Saved entries
>>>>>

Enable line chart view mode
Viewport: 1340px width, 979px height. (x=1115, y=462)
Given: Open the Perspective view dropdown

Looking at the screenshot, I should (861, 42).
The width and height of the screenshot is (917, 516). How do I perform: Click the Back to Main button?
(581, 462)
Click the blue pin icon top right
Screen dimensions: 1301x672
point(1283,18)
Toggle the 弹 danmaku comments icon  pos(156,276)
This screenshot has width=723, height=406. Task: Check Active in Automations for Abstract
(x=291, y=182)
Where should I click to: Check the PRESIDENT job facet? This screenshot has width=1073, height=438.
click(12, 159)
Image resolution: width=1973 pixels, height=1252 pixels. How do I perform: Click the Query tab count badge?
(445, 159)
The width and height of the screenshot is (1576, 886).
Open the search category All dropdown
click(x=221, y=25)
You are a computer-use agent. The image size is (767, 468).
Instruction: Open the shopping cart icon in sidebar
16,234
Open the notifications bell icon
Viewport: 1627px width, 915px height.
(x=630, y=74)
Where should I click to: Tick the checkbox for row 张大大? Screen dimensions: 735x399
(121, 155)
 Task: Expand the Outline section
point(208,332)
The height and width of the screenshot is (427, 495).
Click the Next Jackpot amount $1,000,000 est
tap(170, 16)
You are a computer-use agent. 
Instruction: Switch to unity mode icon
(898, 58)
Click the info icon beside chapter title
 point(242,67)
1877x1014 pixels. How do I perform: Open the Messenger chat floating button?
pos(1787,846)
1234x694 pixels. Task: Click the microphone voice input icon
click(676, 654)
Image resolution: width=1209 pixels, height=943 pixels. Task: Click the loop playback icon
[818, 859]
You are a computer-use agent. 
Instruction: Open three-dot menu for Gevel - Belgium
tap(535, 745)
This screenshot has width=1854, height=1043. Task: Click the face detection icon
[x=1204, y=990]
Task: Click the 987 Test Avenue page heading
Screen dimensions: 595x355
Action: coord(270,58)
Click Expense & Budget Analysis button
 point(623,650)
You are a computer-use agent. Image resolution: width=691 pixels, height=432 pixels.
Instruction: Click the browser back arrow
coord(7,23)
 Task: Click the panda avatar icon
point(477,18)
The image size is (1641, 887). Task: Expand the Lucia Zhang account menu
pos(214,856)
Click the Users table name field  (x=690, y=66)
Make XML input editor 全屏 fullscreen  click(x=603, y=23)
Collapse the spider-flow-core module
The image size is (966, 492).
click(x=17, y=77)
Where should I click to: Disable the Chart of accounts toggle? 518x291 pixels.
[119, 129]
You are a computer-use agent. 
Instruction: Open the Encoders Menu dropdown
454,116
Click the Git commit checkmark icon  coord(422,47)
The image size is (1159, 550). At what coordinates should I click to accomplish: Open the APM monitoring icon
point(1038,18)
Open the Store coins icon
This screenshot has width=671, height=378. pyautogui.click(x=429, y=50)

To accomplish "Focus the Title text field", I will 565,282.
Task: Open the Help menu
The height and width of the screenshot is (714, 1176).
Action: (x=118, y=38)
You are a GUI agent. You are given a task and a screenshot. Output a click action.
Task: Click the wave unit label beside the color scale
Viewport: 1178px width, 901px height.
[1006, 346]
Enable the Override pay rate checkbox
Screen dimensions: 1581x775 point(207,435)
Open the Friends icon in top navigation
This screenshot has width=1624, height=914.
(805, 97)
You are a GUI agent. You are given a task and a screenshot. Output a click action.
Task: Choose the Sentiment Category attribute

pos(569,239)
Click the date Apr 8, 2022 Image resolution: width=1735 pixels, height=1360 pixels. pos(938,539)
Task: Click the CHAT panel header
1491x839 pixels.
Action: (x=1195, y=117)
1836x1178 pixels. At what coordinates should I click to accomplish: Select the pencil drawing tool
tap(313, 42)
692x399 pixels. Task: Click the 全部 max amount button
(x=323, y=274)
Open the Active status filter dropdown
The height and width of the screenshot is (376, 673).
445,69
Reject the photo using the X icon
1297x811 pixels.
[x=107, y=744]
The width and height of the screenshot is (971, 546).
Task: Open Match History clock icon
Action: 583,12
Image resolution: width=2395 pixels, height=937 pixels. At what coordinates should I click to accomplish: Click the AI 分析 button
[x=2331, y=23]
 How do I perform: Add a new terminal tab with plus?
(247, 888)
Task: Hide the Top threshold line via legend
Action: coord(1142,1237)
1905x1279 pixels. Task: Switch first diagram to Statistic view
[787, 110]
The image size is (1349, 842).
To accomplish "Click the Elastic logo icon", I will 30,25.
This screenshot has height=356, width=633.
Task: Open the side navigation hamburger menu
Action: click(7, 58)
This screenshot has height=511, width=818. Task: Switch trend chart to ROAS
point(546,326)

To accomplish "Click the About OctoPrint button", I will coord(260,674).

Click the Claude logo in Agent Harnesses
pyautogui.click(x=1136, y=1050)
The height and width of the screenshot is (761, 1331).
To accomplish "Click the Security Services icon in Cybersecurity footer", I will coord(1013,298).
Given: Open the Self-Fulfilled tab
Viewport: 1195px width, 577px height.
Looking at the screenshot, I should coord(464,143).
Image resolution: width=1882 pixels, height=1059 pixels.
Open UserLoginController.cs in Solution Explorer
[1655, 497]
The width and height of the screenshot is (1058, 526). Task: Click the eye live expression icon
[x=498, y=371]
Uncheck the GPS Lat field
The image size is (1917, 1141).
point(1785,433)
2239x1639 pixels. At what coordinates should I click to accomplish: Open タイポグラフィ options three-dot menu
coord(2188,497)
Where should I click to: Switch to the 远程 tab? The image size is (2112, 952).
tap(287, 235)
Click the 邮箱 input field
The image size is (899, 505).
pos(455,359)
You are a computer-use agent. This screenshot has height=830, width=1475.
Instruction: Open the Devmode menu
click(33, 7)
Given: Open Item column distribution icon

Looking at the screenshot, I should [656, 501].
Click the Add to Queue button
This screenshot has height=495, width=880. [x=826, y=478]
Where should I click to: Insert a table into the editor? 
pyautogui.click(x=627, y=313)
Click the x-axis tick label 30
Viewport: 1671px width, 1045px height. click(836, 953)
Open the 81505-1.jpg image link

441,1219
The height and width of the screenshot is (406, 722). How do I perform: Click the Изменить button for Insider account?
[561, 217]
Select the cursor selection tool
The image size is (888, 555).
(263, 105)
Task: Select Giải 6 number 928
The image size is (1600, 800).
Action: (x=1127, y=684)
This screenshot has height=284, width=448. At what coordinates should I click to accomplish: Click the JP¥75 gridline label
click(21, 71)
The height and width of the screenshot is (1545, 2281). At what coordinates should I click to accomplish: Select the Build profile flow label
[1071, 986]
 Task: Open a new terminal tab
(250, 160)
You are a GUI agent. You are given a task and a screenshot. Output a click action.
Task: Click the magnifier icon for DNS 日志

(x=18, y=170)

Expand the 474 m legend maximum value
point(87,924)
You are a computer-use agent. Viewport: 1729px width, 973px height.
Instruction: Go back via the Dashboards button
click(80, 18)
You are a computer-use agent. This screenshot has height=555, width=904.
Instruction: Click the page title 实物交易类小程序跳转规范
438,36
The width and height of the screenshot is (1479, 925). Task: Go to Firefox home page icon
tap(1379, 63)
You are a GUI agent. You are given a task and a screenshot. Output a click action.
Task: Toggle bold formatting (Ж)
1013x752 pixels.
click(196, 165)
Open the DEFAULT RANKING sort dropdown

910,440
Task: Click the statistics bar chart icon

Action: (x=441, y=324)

<<<<<

YOUR OBJECTIVE:
Repeat, without change, each line of the data above from the one that contains "You are a computer-use agent. Viewport: 1729px" through the final line, counting both.

TASK OUTPUT:
You are a computer-use agent. Viewport: 1729px width, 973px height.
Instruction: Go back via the Dashboards button
click(80, 18)
You are a computer-use agent. This screenshot has height=555, width=904.
Instruction: Click the page title 实物交易类小程序跳转规范
438,36
The width and height of the screenshot is (1479, 925). Task: Go to Firefox home page icon
tap(1379, 63)
You are a GUI agent. You are given a task and a screenshot. Output a click action.
Task: Toggle bold formatting (Ж)
1013x752 pixels.
click(196, 165)
Open the DEFAULT RANKING sort dropdown

910,440
Task: Click the statistics bar chart icon

Action: (x=441, y=324)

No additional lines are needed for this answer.